DProfile - "Data events in a multi-dimensional space for Profiling" From The Top

If you haven't already, check out the new CoolTools Page containing productivity enhancements for developers and performance engineers.

I started on the research of profiling data motion because most of application time was spent waiting for the memory hierarchy to respond. Most alarmingly, memory latency was growing relative to processor cycles over successive processor generations.

CMT addresses memory latency by adding threads to overlap memory hierarchy latency. From Sun's introduction of the T1000 and T2000, it's evident that Sun is pursuing CMT more aggressively than any large system vendor.

Scalability is critical to extract thread-level parallelism (TLP)

Let's look at some sample code that counts a variable var up to a value limit:

for (;;) {
  if (var++ > limit) {

When first multi-threading the application, the brute force approach is to add a lock around the shared variable var:

for (;;) {
   if (var++ > limit) {

This will offer poor scalability, as each thread will over utilize the lock and variable.  The next attempt will create a private copy of the variable in array indexed by index for each thread removing the lock:

for (;(array[index]++ <= limit);) ;

This too will offer poor scaling on Opteron and SPARC processors.  This time, the underlying hardware resource (cache line) is over utilized.

Then how is scalability achieved?

Uniform Utilization of hardware resources ensures scalability:

  • Uniform Hardware Utilization Through Time (All program Phases use the hardware uniformly)

  • Uniform Utilization of Hardware Threads (All Hardware Threads are Busy)

  • Uniform Use of Software Threads (There are enough threads)

  • Uniform Cache Set Use in the Cache Hierarchy (No cache sets are over subscribed)

  • Uniform Physical Memory Use (All memory boards used evenly)

  • Uniform Virtual Memory Use (No Hot Locks)

Asymmetric Utilization is called Skew. Bart touches on Asymmetric Hardware Utilization in Performance Anti-Patters in this Queue article.

So why data motion?

We need a common abstraction that affects all hardware. The only entity that propagates all active system components is Data Motion.

Every state transition in the system is Data Motion:

  • Load Instructions: Are Data Motion toward the Processor Core

  • Store Instructions: Are Data Motion toward the Cache Hierarchy

  • Arithmetic Operations: Are Data Motion within Processor Core (the processor happens to also change your data a bit :-))

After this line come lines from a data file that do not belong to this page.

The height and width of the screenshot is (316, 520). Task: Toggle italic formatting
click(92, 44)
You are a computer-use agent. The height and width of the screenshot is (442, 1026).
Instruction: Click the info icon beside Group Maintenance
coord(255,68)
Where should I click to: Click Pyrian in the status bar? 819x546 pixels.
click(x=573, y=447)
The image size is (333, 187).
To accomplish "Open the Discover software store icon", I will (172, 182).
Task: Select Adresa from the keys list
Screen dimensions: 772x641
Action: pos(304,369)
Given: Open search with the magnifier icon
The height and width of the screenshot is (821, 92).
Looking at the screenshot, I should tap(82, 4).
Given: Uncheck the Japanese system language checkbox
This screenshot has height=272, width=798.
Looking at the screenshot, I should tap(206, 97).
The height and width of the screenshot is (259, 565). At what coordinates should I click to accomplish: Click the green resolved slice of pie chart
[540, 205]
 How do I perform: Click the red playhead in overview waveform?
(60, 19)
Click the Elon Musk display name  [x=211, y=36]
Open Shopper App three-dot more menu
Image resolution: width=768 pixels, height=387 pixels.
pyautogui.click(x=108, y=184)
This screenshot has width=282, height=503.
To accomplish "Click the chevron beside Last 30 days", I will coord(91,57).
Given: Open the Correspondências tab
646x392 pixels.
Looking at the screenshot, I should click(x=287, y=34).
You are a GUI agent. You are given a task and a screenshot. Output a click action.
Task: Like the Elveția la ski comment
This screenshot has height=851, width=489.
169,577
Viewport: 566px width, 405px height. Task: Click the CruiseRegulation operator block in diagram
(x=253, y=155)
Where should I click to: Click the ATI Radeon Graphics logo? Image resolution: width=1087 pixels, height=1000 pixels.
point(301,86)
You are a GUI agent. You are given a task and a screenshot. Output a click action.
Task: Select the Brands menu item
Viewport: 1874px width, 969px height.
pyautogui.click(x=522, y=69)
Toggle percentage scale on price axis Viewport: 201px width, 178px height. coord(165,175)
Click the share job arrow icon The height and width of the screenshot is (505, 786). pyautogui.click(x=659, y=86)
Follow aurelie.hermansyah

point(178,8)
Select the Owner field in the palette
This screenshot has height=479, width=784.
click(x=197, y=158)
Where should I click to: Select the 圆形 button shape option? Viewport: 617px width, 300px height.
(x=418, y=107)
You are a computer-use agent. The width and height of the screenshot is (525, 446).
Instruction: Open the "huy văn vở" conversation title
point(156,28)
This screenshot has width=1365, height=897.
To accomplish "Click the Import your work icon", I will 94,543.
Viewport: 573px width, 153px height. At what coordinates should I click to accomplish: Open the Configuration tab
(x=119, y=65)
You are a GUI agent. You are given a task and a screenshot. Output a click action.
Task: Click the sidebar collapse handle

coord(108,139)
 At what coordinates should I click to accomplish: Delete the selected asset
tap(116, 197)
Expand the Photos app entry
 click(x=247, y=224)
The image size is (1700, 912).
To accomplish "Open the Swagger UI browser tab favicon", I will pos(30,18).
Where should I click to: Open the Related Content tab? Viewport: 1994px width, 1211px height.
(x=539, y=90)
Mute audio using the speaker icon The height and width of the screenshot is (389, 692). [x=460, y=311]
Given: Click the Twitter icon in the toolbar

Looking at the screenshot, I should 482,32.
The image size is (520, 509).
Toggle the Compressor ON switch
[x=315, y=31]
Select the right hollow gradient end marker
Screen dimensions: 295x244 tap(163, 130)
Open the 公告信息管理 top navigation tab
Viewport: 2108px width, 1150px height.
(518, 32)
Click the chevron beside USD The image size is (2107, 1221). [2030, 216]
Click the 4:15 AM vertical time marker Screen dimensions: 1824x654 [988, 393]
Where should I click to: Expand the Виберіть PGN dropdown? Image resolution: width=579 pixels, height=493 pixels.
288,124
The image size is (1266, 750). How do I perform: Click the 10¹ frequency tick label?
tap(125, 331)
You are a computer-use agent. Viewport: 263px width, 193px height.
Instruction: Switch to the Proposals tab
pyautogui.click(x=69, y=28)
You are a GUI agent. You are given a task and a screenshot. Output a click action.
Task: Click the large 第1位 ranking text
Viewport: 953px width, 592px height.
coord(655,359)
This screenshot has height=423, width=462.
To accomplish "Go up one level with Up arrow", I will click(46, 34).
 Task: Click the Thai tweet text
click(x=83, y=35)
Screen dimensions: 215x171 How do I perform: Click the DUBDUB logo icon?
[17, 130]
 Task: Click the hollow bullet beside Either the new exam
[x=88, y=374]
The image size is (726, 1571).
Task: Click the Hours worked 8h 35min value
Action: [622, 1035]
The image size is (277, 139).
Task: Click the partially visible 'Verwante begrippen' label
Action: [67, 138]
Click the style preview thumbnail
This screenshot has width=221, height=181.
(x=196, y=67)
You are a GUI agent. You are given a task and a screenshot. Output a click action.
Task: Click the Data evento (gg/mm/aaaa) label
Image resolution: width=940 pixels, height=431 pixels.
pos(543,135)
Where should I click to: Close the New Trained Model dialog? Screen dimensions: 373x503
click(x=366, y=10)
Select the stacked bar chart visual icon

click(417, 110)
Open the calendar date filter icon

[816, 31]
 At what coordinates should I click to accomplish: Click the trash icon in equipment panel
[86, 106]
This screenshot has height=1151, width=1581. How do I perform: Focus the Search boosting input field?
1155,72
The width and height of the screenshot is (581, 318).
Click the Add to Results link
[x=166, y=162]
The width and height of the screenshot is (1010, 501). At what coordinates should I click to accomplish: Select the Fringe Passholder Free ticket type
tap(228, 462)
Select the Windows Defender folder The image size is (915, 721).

  • Data Propagates All Hardware and Software Components

Data Motion allows to identify all asymmetric utilization, Skew, in every component of the system.

DProfile identifies scalability opportunities by tracking data motion in the entire application.

DProfile helps Performance Analysts and Deployments with dramatic results. Commercial applications have improved substantially when deployed using DProfile:

  • 530% on a cryptographic benchmark

  • 600% in a decision support workload

  • 800% with a design application

  • 1000% on Dhrystone

DProfile helps ISV Developers find code issues with ease:

  • 2000% (20x) performance gain in a high performance computing code

  • 1900% (19x) performance gain in my sample code.

All of these gains were achieved by using Dataspace Profiling or DProfile: Data events in a multi-dimensional space for Profiling.

Now that you've slugged through all my blog entries on how to setup Performance Analyzer, let me show you how DProfile works.

DProfile uses event collection agents based on statistical profiling using instruction-level profiling and value profiling that captures timestamp, program counter address, and for memory instructions: effective address and the associated physical address, among others. Unlike statistical tools such as VTune that focus on instruction profiling, DProfile targets data motion and associates the Cost for data motion to all aspects of computation, software and hardware. Unlike memory profiling tools based on DynInst such as Stride and pSIGMA, DProfile instrumentation samples the entire program execution (with about 5% slowdown using default settings).

All analytical processing can be done on a remote system, and response times for queries of Performance Analyzer are within a few minutes in large experiments approaching the data size limitations of Sun Studio Performance Analyzer. The data mining analysis can be parallelized for faster response times.

Unlike hardware based memory profilers, such as Sun Fire Memory Controller, DProfile uses relational agents to map profiled values to hardware and software structures. The first relational agents were introduced by Performance Analyzer a few years ago. The most flexible of the relational agents is the user-specified "Custom Object" introduced in Sun Studio 11. This agent lets a user specify complex expressions that interpret relational agents.  This flexibility permits prototyping of relational agents that can be implemented natively at a later time.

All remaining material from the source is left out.